Your work is also known for having a wry, British sense of humour – is humour important to you?


It is absolutely vital and life would be intolerable without it. One of the great secrets of any creative endeavour is to be passionately serious about what you do but never take yourself seriously. I hope my designs reflect that and though many have some quirk or irony to them, many are sentimental and some very classic; it is essential that a designer can adapt and not just trot through life doing the same thing. I hope each piece tells a story and becomes important to their owners, not just as decoration.

And how does that translate to your customers globally, or do you find it provokes different reactions around the world? 


We have been incredibly lucky with our clients in that many have grown with us and been our best ambassadors. Although they are a truly international group, they do share a love of original and interesting work that is beautifully made. They are usually creative themselves or, at least, have the self-confidence not to wear what everyone else is wearing, so they are very similar in that way. They like to become involved in the processes and to end up with something talismanic that they can show people and explain the details of both design and symbolism. There are very, very few of our customers I don’t enjoy spending time with.

Joshua Tree Opening Ring from Theo Fennell
Joshua Tree Opening Ring from Theo Fennell

Theo Fennell produces a lot of unique bespoke pieces and limited editions. Do you find it particularly satisfying to create beautiful objects only a few people will own? 

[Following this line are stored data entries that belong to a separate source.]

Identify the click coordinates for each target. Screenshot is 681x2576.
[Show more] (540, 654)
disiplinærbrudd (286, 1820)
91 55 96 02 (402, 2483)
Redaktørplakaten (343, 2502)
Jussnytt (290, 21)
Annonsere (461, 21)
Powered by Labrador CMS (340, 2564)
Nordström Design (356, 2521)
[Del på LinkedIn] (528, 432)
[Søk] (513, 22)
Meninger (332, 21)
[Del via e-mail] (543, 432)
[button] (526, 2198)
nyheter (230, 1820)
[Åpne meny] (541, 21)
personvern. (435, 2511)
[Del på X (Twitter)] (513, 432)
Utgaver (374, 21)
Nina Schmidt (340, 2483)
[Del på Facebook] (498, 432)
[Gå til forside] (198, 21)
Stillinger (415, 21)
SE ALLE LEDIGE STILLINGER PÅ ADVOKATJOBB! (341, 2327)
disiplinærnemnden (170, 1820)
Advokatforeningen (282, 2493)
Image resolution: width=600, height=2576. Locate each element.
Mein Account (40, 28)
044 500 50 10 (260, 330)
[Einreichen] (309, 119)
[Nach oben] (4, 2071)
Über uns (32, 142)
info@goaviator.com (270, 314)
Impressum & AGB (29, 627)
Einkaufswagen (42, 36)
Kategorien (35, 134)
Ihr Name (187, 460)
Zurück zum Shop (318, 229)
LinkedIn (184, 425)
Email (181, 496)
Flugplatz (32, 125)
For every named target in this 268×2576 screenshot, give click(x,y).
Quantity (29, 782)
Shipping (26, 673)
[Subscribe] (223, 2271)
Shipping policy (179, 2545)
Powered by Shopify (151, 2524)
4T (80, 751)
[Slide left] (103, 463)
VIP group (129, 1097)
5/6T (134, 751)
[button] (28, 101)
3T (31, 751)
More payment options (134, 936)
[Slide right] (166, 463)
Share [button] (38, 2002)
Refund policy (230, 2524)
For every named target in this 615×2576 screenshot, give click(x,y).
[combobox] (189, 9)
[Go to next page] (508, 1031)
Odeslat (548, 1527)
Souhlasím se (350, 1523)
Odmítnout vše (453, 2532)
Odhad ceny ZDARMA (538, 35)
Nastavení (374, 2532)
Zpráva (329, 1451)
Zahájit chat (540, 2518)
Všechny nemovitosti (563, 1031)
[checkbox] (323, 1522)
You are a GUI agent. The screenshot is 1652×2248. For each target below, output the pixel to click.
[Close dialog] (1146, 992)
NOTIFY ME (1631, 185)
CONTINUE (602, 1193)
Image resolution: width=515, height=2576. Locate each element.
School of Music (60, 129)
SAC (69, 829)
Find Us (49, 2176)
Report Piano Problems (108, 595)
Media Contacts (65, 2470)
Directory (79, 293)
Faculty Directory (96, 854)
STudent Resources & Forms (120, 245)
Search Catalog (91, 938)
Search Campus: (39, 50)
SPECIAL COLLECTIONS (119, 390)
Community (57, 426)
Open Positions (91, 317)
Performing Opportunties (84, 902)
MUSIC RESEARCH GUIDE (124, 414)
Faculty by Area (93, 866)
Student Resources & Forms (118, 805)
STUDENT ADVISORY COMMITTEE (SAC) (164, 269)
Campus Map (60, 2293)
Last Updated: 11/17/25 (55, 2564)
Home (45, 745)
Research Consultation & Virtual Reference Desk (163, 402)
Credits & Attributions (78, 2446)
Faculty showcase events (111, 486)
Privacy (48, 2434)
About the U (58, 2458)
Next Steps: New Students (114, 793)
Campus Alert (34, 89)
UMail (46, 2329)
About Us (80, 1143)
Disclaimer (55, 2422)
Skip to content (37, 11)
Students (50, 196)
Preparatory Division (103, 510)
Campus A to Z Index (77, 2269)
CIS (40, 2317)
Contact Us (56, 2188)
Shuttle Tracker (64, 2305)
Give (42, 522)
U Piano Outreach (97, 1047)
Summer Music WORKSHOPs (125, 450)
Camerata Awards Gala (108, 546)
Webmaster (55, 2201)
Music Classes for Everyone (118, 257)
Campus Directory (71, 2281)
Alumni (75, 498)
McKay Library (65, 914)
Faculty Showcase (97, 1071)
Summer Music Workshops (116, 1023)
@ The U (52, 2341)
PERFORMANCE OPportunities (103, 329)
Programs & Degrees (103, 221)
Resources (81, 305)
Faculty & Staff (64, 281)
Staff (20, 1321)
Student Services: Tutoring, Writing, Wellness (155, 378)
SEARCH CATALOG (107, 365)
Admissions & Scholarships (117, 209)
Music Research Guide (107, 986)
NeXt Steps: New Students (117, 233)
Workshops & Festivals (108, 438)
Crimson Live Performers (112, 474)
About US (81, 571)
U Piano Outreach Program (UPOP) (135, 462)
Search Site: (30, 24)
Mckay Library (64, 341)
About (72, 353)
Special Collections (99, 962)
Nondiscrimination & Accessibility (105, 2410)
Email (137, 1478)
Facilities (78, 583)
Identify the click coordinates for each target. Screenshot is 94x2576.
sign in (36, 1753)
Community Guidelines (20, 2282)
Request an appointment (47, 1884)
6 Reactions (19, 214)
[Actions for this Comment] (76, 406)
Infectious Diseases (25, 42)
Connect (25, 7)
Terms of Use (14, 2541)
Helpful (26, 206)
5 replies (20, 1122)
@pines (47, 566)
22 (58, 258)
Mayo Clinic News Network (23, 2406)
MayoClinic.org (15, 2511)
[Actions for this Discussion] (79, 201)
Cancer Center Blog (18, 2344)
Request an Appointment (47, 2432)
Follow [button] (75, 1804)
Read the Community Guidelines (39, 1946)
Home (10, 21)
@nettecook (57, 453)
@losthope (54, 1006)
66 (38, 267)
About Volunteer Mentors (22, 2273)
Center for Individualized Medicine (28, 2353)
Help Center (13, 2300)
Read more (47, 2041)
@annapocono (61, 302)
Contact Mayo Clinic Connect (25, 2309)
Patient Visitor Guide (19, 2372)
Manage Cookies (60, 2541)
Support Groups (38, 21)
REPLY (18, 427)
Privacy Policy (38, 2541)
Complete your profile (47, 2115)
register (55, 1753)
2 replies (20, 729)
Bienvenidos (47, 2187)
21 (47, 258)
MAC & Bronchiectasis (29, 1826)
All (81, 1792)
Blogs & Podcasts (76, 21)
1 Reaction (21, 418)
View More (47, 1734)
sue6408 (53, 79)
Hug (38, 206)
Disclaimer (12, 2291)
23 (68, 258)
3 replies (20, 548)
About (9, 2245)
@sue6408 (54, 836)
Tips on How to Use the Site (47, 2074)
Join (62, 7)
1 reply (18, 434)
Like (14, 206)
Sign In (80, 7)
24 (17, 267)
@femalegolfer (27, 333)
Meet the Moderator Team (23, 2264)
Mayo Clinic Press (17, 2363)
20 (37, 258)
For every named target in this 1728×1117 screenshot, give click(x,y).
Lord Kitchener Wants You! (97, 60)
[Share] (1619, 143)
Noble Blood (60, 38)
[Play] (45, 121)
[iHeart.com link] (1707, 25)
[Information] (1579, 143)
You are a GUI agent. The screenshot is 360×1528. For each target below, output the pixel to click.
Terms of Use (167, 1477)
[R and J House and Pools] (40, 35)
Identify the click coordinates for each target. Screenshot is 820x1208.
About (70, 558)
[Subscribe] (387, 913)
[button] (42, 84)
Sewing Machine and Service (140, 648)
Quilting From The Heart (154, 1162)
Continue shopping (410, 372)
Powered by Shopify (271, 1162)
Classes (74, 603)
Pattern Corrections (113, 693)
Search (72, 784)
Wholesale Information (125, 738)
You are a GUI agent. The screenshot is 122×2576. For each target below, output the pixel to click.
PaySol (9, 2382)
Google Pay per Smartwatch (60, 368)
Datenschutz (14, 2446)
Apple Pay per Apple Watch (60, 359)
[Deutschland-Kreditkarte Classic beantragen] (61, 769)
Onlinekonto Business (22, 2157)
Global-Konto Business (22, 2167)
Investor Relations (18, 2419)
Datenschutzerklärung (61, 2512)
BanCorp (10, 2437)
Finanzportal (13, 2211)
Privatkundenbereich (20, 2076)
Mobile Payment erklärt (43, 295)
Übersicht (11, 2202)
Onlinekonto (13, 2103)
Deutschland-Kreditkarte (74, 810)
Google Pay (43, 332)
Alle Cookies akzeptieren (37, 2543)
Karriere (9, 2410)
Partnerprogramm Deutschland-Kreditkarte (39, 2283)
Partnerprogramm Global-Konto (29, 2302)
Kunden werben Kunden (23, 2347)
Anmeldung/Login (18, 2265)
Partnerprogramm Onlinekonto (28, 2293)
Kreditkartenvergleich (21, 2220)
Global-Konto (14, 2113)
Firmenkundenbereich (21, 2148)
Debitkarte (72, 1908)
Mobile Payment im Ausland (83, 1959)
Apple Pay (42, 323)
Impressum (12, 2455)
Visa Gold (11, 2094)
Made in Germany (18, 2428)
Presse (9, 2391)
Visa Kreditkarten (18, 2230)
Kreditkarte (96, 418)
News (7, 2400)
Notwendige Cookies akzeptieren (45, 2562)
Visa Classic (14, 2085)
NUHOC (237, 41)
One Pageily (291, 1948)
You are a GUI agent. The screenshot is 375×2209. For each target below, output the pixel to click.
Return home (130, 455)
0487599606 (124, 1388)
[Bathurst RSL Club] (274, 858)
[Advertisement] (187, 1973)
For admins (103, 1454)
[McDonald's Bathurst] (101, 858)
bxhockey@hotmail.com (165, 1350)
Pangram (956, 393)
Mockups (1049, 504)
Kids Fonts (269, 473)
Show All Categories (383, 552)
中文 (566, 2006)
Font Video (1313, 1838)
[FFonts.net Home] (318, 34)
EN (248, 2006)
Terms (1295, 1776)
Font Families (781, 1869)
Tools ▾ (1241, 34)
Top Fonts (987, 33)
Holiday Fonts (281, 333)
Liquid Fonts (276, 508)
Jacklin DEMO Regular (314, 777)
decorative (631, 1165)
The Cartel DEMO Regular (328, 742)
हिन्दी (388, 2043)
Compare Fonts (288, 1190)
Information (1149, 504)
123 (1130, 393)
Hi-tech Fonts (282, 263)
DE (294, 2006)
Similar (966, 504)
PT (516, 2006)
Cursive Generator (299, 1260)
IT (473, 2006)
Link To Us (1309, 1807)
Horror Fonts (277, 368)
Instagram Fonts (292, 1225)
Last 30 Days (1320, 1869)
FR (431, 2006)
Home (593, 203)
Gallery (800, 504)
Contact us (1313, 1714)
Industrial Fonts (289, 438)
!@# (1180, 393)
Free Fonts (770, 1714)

I genuinely love to work at any level that allows a beautiful piece of jewellery or silverware to be made and we have no snobbishness about price. One of the most satisfying things is to produce something that is not too expensive, really original and beautifully made for someone who really loves it but can’t afford something too expensive. It is also nice to make something where price is no object. As long as the piece is unique or of a small edition, I’d be happy for the whole world to have one.

And how do you maintain the inspiration and creativity to continue coming up with such original ideas? 


I think if you have an inquisitive mind and are truly interested in the world around you, there are so many new influences and new areas to explore that I believe any designer or creator with the kind of mind you need to be inventive should never run out of ideas. It is editing those ideas that is the problem.

Has Covid-19 been a challenge to your business and how have you adapted? 


Well, it has been hell for many people and worse than that for many but our team has been relatively untouched. We have adapted very well and most of the workshop and studio teams have been able to work from home. We have been inventive online and have, strangely, had more contact with our bespoke customers both here and overseas with face-to-face calls allowing us to talk and show work in progress. The bespoke business has burgeoned and allowed us to have an order book full for months to come. I think the future is going to see far fewer old-fashioned shops, with retail having to convert to having more theatre and more of an experience to offer to make it worthwhile for customers coming in.

What trends do you think we can look forward to in jewellery in the next year? 


Many more bespoke and one-off pieces and designs that are talismanic and have meaning. I am sure people will want to become much more interested in where and how their piece was made, and that it suits them rather than ‘is it in fashion?’. Many people will be looking to have pieces recycled and redesigned. I think we will look back on some of the jewellery of the past twenty years and wonder what induced so many people to buy the same, clichéd pieces for so long.

Who are your style icons? 


My father, Fred Astaire, Billy Connolly and Kay Kendall.

What’s the best piece of advice you’ve ever received? 


Never sell your name until it is time to go!